AIM OF THE EXERCISE — Please copy out, word for word, the lines from the one containing "has height=480, width=640." up to and including the one containing "This screenshot has height=982, width=1305.", and nothing else.

═══

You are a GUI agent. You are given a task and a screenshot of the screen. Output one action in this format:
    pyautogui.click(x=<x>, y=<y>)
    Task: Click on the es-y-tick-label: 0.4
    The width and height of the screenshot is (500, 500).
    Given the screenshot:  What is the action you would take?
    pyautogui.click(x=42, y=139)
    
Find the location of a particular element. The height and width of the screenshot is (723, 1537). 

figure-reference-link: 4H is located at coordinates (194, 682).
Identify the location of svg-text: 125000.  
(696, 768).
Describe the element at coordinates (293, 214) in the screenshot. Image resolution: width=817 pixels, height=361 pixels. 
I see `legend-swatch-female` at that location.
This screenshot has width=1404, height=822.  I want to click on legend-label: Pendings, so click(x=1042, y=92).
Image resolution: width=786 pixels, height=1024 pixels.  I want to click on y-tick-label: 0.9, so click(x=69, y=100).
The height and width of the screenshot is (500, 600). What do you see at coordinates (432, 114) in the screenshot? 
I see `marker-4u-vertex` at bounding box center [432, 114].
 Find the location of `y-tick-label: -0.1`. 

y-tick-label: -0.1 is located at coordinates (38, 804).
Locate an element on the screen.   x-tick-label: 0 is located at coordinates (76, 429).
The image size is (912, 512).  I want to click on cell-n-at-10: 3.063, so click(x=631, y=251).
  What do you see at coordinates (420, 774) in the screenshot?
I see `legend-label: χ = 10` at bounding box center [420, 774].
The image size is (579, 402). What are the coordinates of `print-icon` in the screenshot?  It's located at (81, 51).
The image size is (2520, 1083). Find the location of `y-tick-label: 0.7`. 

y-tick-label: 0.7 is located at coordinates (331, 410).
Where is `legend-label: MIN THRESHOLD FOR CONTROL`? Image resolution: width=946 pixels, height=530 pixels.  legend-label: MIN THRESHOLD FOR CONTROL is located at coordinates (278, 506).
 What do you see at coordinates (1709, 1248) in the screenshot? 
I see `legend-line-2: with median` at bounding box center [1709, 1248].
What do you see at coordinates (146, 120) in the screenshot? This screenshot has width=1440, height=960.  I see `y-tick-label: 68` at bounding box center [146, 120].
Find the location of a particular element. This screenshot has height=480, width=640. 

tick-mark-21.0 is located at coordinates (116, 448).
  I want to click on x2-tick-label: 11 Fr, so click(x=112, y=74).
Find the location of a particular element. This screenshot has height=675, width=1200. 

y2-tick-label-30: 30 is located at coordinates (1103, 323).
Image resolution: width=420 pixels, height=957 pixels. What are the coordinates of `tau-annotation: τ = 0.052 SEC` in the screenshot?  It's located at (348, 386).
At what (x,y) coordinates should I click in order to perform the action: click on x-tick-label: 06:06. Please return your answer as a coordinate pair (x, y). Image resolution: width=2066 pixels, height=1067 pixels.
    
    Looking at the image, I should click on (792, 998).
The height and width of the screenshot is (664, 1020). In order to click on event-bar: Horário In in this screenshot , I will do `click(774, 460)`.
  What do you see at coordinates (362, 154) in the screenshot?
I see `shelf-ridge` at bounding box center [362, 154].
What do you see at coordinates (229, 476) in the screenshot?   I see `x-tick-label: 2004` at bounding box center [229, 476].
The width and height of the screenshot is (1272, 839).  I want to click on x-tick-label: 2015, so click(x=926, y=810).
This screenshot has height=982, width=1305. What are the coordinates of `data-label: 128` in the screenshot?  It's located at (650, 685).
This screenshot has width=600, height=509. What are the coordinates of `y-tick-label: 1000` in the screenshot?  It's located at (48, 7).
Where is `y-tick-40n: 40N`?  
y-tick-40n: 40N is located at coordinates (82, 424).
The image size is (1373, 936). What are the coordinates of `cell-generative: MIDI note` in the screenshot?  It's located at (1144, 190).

═══

COMPLETED EXERCISE —
Find the location of a particular element. This screenshot has height=480, width=640. 

tick-mark-21.0 is located at coordinates (116, 448).
  I want to click on x2-tick-label: 11 Fr, so click(x=112, y=74).
Find the location of a particular element. This screenshot has height=675, width=1200. 

y2-tick-label-30: 30 is located at coordinates (1103, 323).
Image resolution: width=420 pixels, height=957 pixels. What are the coordinates of `tau-annotation: τ = 0.052 SEC` in the screenshot?  It's located at (348, 386).
At what (x,y) coordinates should I click in order to perform the action: click on x-tick-label: 06:06. Please return your answer as a coordinate pair (x, y). Image resolution: width=2066 pixels, height=1067 pixels.
    
    Looking at the image, I should click on (792, 998).
The height and width of the screenshot is (664, 1020). In order to click on event-bar: Horário In in this screenshot , I will do `click(774, 460)`.
  What do you see at coordinates (362, 154) in the screenshot?
I see `shelf-ridge` at bounding box center [362, 154].
What do you see at coordinates (229, 476) in the screenshot?   I see `x-tick-label: 2004` at bounding box center [229, 476].
The width and height of the screenshot is (1272, 839).  I want to click on x-tick-label: 2015, so click(x=926, y=810).
This screenshot has height=982, width=1305. What are the coordinates of `data-label: 128` in the screenshot?  It's located at (650, 685).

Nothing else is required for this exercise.